This scraper pulls structured, high-quality auction data from Drouot.com, one of Europe’s most active art marketplaces. It captures catalog details, bidding information, artwork metadata, and seller info directly from listing or search URLs—ideal for analysts, collectors, dealers, and art-market intelligence platforms.
Created by Bitbash, built to showcase our approach to Scraping and Automation!
If you are looking for Drouot Scraper you've just found your team — Let's Chat. 👆👆
The project automates the extraction of detailed auction listings from Drouot, transforming scattered catalog pages into clean, structured JSON.
It solves the difficulty of gathering consistent pricing ranges, lot descriptions, and auction statuses manually and supports anyone studying trends or building valuation tools.
- Complete artwork and lot metadata
- Pricing ranges, bidding activity, and auction status
- Images and catalog references
- Seller and contact information
- Scalable crawling for long catalog lists
| Feature | Description |
|---|---|
| Artwork Metadata Extraction | Retrieves lot names, descriptions, categories, edition notes, signatures, provenance, and more. |
| Auction Data Capture | Extracts estimate ranges, bidding levels, reserve price info, and auction timing. |
| Image Collection | Saves all artwork images including the main catalog image. |
| Seller Information | Pulls seller or auction house contact details. |
| Search-URL Crawling | Works from any listing or search page to fetch multiple lots at once. |
| Structured JSON | Clean output ready for databases, pricing models, or dashboards. |
| Field Name | Field Description |
|---|---|
| lot_number | SKU / lot identifier for the artwork. |
| title | Artwork or object name. |
| description | Full catalog description including technique, condition, and notes. |
| category | Classification (e.g., Painting, Sculpture, Photography). |
| images | Array of all extracted image URLs. |
| main_image | Primary catalog image. |
| estimate_low | Lower price estimate. |
| estimate_high | Higher price estimate. |
| current_bid | Current highest bid if available. |
| next_bid | Required next bid amount. |
| reserve_met | Indicates if the reserve price was met. |
| auction_type | Online or live auction. |
| auction_status | Status such as ongoing, closed, or upcoming. |
| start_time | Auction start timestamp. |
| end_time | Auction end timestamp. |
| seller_name | Auction house or seller. |
| seller_contact | Contact details extracted from the catalog page. |
[
{
"lot_number": "153",
"title": "Bernard Buffet — Nature morte au vase",
"description": "Oil on canvas, signed and dated 1963. Good condition. Provenance noted.",
"category": "Peinture",
"images": [
"https://example.com/img1.jpg",
"https://example.com/img2.jpg"
],
"main_image": "https://example.com/img1.jpg",
"estimate_low": 12000,
"estimate_high": 18000,
"current_bid": 14500,
"next_bid": 15000,
"reserve_met": true,
"auction_type": "online",
"auction_status": "in progress",
"start_time": "2024-05-12T09:00:00Z",
"end_time": "2024-05-19T18:00:00Z",
"seller_name": "Maison de Ventes Dupont",
"seller_contact": "+33 1 44 22 00 00"
}
]
drouot-scraper/
├── src/
│ ├── main.js
│ ├── crawler/
│ │ ├── playwright_engine.js
│ │ ├── pagination.js
│ │ └── extractors.js
│ ├── utils/
│ │ ├── logger.js
│ │ ├── formatting.js
│ │ └── validator.js
│ └── config/
│ └── input_schema.json
├── data/
│ ├── sample_input.json
│ └── sample_output.json
├── Dockerfile
├── package.json
└── README.md
- Art market analysts track pricing trends, estimate accuracy, and bidding behavior.
- Auction houses compare their catalogs with competitors and monitor artist popularity.
- Dealers and collectors evaluate artworks, provenance, and historical bidding patterns.
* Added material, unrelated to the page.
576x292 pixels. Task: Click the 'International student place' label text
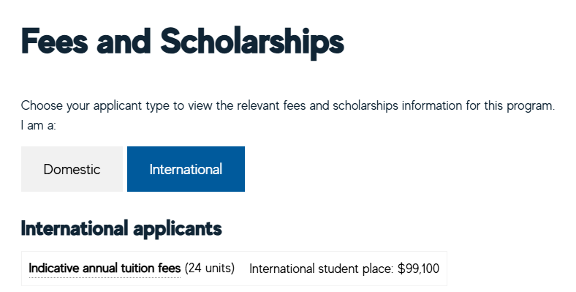321,269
- Data platforms enrich valuation tools and price databases with structured auction insights.
- Researchers study trends across categories, artists, or sale cycles.
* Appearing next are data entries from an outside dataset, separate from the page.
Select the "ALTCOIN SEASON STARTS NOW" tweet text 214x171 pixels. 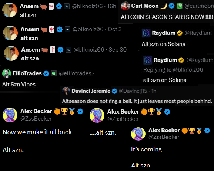(x=167, y=17)
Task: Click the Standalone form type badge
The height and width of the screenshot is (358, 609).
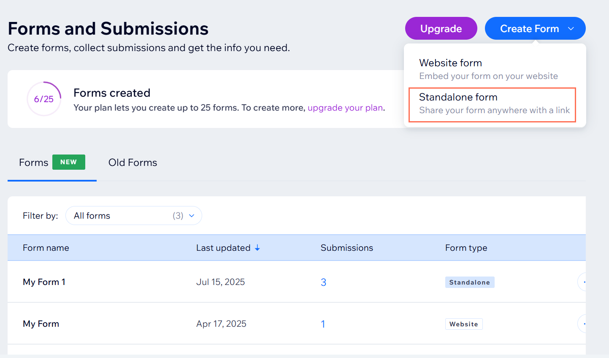Action: [x=469, y=282]
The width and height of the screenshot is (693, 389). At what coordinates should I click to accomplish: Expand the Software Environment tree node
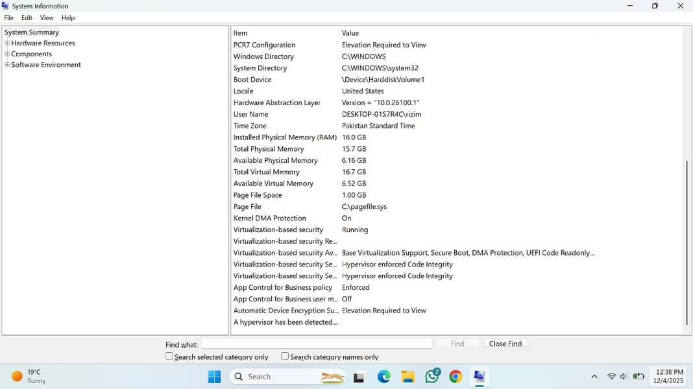click(7, 65)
Can it scrape entire auction catalogs?
Yes—when given a search or category URL, it crawls all available lots.
Does it retrieve high-resolution images?
It extracts all image URLs; quality depends on what Drouot provides.
What if a page has missing pricing info?
Fallback extraction rules keep the JSON structure stable even with incomplete fields.
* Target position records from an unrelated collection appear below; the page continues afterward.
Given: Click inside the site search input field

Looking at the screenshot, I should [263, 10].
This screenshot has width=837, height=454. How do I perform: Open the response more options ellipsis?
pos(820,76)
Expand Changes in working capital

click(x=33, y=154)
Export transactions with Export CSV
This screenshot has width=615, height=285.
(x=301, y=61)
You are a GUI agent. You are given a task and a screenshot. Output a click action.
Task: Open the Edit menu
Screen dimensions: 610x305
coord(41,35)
Can this be used for real-time bidding analysis?
It captures current bids and status but is not meant for automated bidding systems.
Primary Metric:
Efficiently crawls dozens of catalog lots per minute while preserving detailed metadata.
Reliability Metric:
Consistently handles mixed content formats and varying catalog layouts.
Efficiency Metric:
Optimized Playwright workflows reduce page-load overhead for large search crawls.
Quality Metric:
High metadata completeness with robust parsing for images, pricing, and auction states.